しかし彼らの誰もが抱いていたのは、明治期の殖産興業、戦後の傾斜生産方式、高度経済成長政策などに代表されるように、政府の経済産業政策は常に大企業優先であり、そうした政府の姿勢を受けて、就業者の7割が中小企業で働いているという現実があるにもかかわらず、国民の中小企業に対する目は差別的であり、蔑視としか言いようのないもので、身に染みるほど冷淡なものであった。

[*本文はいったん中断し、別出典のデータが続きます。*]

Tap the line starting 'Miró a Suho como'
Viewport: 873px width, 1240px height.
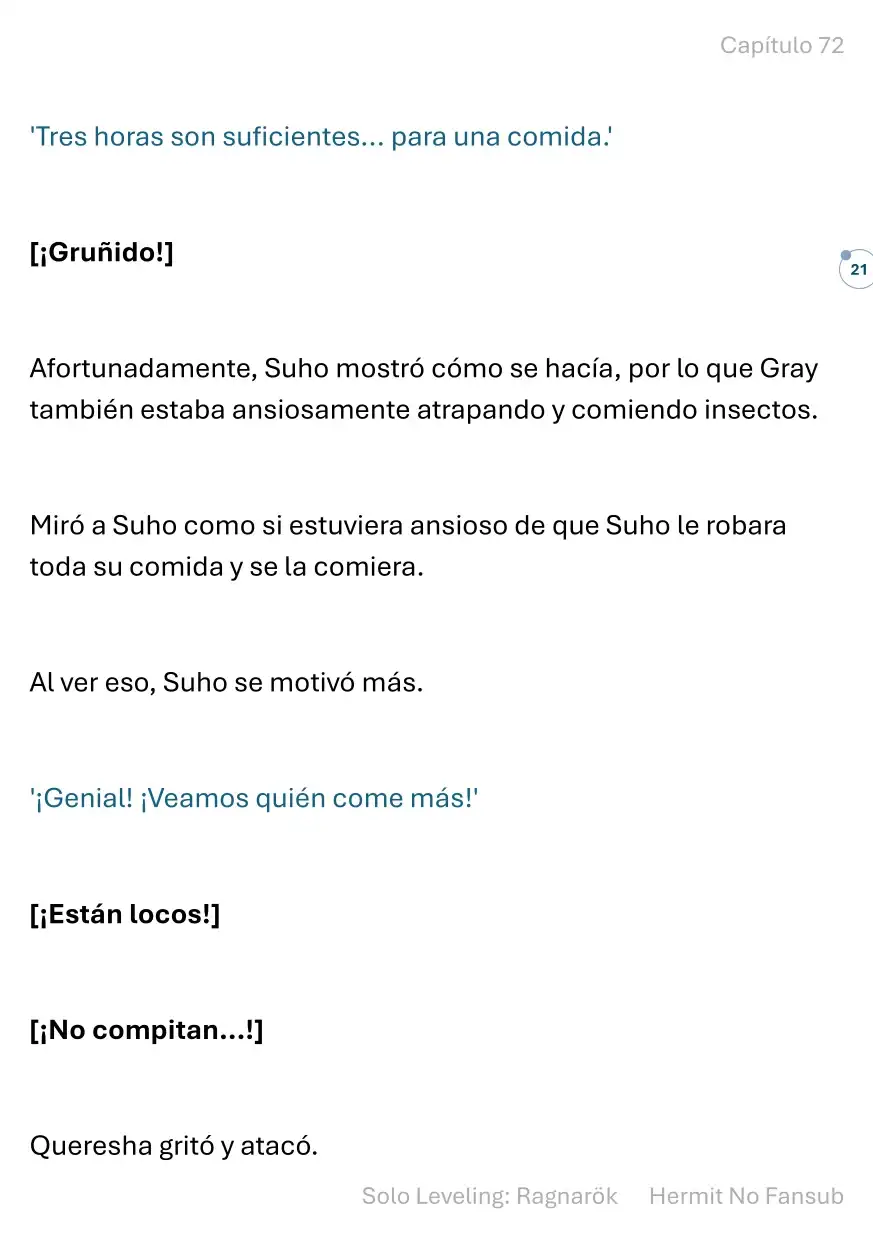tap(408, 525)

「例えば高校の先生が、教え子を中小企業に世話したところ、父兄から何でうちの息子をそんなところへ就職させるんだと怒鳴り込まれるなどという話がままありました。そうした父兄の認識と、その背後にある社会の見方、構造を何とか変えたいと考えたのです」と、中村氏はより具体的に「中小企業憲章」制定の狙いを説明する。政府の姿勢、国民の意識を変えるためには、「中小企業憲章」の制定は不可欠だと、同友会のリーダーたちは考えたのだ。
福岡で開かれた中同協総会ののち、当時の赤石会長をヘッドに学習運動推進本部が中同協内につくられ、そこでの検討事項から「草案」が作成される。そうした時期に、民主党政権が誕生する。中小企業憲章に関して、従来の政権与党は「すでに中小企業基本法があるのに、屋上屋を重ねることはない」との立場だったが、同友会側の働きかけなどもあり、旧民主党など野党は早くから、理念を盛り込んだ中小企業憲章の制定に賛成しており、マニュフェストにも盛り込んでいた。
10年6月、菅直人政権時に「中小企業憲章」は閣議決定されるに至る。内容は経済産業省のホームページで今も閲覧できるので、ここではあらためて記さない。ただし残念ながら旧民主党政権が短命だったために、国会では決議されなかった。同友会は現在も「金融アセスメント法」とともに、「中小企業憲章」の国会での議決を求めて、運動を続けている。
それはともかく、この「中小企業憲章」制定運動は、「同友会が中央官庁に認められるきっかけとなった」と鋤柄氏は振り返る。「担当省庁の中小企業庁を中心に、『同友会という組織はよく勉強しているし、主張も筋が通っている』と評判になった」というのである。先の金融アセスメント法案制定運動もあり、同友会は小粒ながら中小企業団体の一つとして中央官庁、そして都道府県はじめ各地方自治体に次第に認知されるようになっていく。その契機となったのが、冒頭の中村氏らの動きであったことは言うまでもない。